IF you hold a firearms licence, you may not know who Cecilia Maelstrom is, but you will soon.

She is the EU Commissioner for Home Affairs and the issue of firearms licensing is firmly on her agenda for 2014.

Last October she launched a commission paper entitled "Firearms and the internal security of the EU: protecting citizens and disrupting illegal trafficking".

Countryside Alliance executive chairman Barney White-Spunner said: “Protecting citizens from the consequences of illegal firearm trafficking into and within the EU is a perfectly laudable aim and one which, depending on your view on the European project, it might seem perfectly sensible to tackle on a Europe wide basis.

“When launching her proposals last October, however, the Commissioner chose to focus on incidents where legally-held weapons were used in what we all would agree were horrific acts leading to multiple deaths, including those people killed by Derrick Bird in Cumbria in 2010.

She then referred to 10,000 people killed by firearms in the EU between 2000 and 2010, but made no attempt to define what proportion of those people were killed with legallyheld firearms and what proportion with illegal weapons.

“If the rest of Europe is anything like the UK you can be certain that the vast majority of gun crime relates to illegally held weapons, yet the Commissioner referred only to incidents where legallyheld guns had been misused and conflated deaths caused by legally- and illegally-held weapons.

“She was also keen to state: ‘Firearms which are legallyregistered, held and traded get diverted into criminal markets or to unauthorised people’, yet only mentioned the possibility that ‘many firearms are also illegally imported from third countries’ as an afterthought.

“The Commissioner almost certainly focussed her comments on legally-held firearms not because they are the real problem, but because she cannot do anything about illegally-held guns.

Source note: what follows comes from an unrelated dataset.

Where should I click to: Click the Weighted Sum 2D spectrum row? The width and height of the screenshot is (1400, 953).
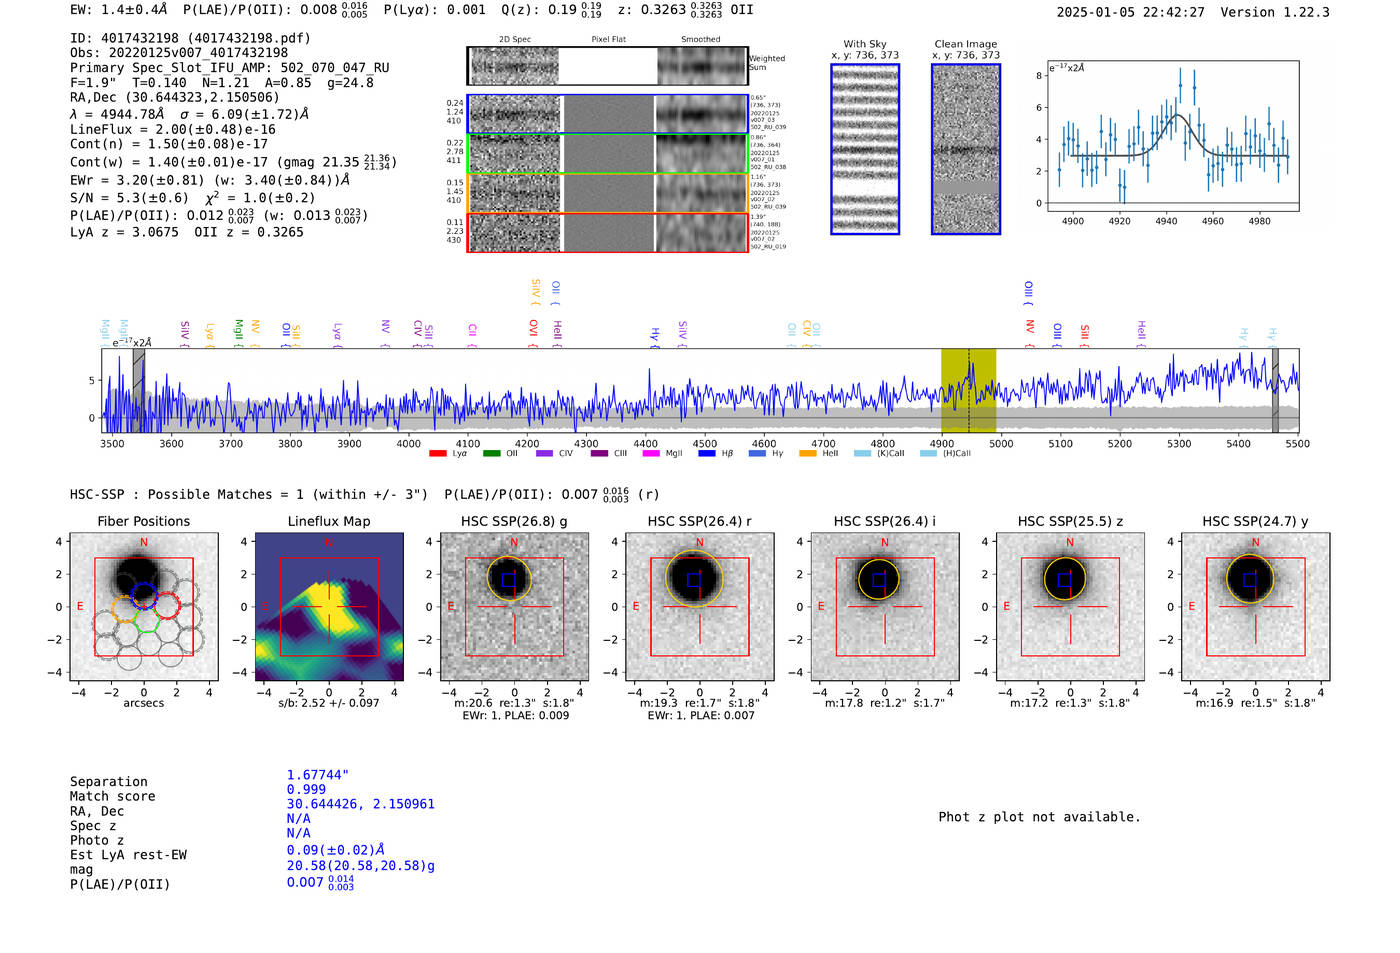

“Given the overwhelming need of politicians to be seen to be doing ‘something’, it seems legitimate and legal gun owners are the easy target.

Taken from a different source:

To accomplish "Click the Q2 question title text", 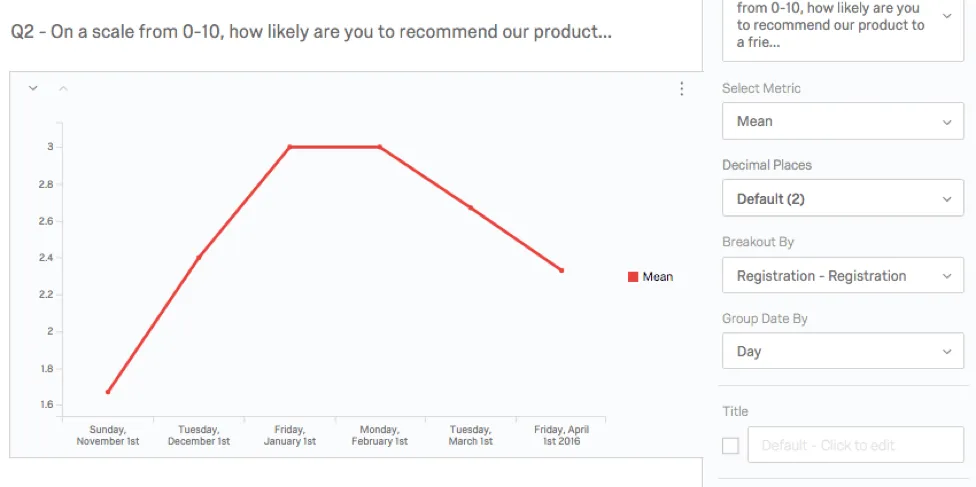I will point(311,32).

The Commission has now published a list of its planned public consultations for 2014 which includes one on the ‘Application of the Firearms Directive’.

“You do not have to be a student of history to be aware that the EU has never knowingly under-regulated on any issue and that the UK Government is peculiarly keen to ‘gold plate’ any regulation that the EU does bring in.

“That is why, with our colleagues both in the UK and across Europe through our representative body The Federation of Associations for Hunting and Conservation, we will be challenging any attempt to re-open the Firearms Directive.”